これを大島氏が「転用」元とする常光徹『学校の怪談2』の4章め、146~179頁「友だちからきいたこわい話」12話中9番め、169頁4行め~171頁5行め「おとうさんの肩」、それから常光氏の「再話」元である、2018年8月19日付(36)に要約等を示した、日本の現代伝説『ピアスの白い糸』155~177頁、大島広志「Ⅳ 家族」の3節め「父の背中」の例話とも比較して見よう。
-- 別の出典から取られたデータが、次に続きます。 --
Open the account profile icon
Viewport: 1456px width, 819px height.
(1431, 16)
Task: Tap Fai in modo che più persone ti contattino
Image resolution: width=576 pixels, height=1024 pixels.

【A】「民話と文学の会かいほう」No.50(1987.7)大島広志「父の背中」
→『ピアスの白い糸』(1994.11)166頁15行め~167頁5行め
【B】講談社KK文庫『学校の怪談2』(1991.8)常光徹「おとうさんの肩」169頁5行め~171頁5行め
【C】「東京ミステリー」(1992夏)O・Sさん「お父さんの背中」217頁7行め~219頁8行め
仮に【A・B・C】とする。【A】の初出誌は2016年12月22日付「大島廣志 編『野村純一 怪異伝承を読み解く』(1)」等に述べたように一般人が目にする機会はないと云って良い。だから【C】の「転用」元はまづ【B】と云うことになるはずである。【C】は書籍の刊年ではなく5月29日付東京RADIO CLUB「東京ミステリー」(2)」に確認したラジオ番組「岸谷五朗の東京RADIO CLUB」に「東京ミステリー」のコーナーがあった時期で、【B】は2017年1月23日付「常光徹『学校の怪談』(005)」に見たように、ちょうどその1年前に刊行されており、まさに「時系列の完璧な一致」を見せる。
それでは以下、話の要素ごとに区切って比較して見よう。
〔1〕家族構成と夫婦が不和になるまで
【A】 166頁15行め~167頁2行め
あるところに平凡な四人家族が住んでいました。長女は三歳、長男は二歳になったばかりでし/た。ところが、ある日、母親がちょっと目を離したすきに、長女が車にひかれて死んでしまった【166】のです。母親は自分の責任だと思い込んだあまり、ノイローゼになってしまいました。父親は長/男の世話ばかりか、母親の世話までしなければなりません。‥‥
【B】 169頁5~12行め
あるところに、平凡な生活をおくっている家族がいました。*1
両親と三歳の女の子、それに二歳になったばかりの男の子の四人ぐらしです。*2
ある日、買いものにいった帰り、母親がちょっと目をはなしたすきに、女の子が/車にひかれて死んでしまいました。*3
母親は、自分の責任で娘をなくしてしまったショックでノイローゼになり、ねこ/んでしまいました。*4
父親は、母親の世話とともに、子どものめんどうまでみなければなりません、そ/のうち、‥‥*5
【C】 217頁7~13行め
昔、ある夫婦が仲良く暮らしていました。かわいい男の子も生まれて楽しい日々がつづ/いていたのですが、子供が五歳になったころから、夫婦のあいだには少しずつ溝ができて/きました。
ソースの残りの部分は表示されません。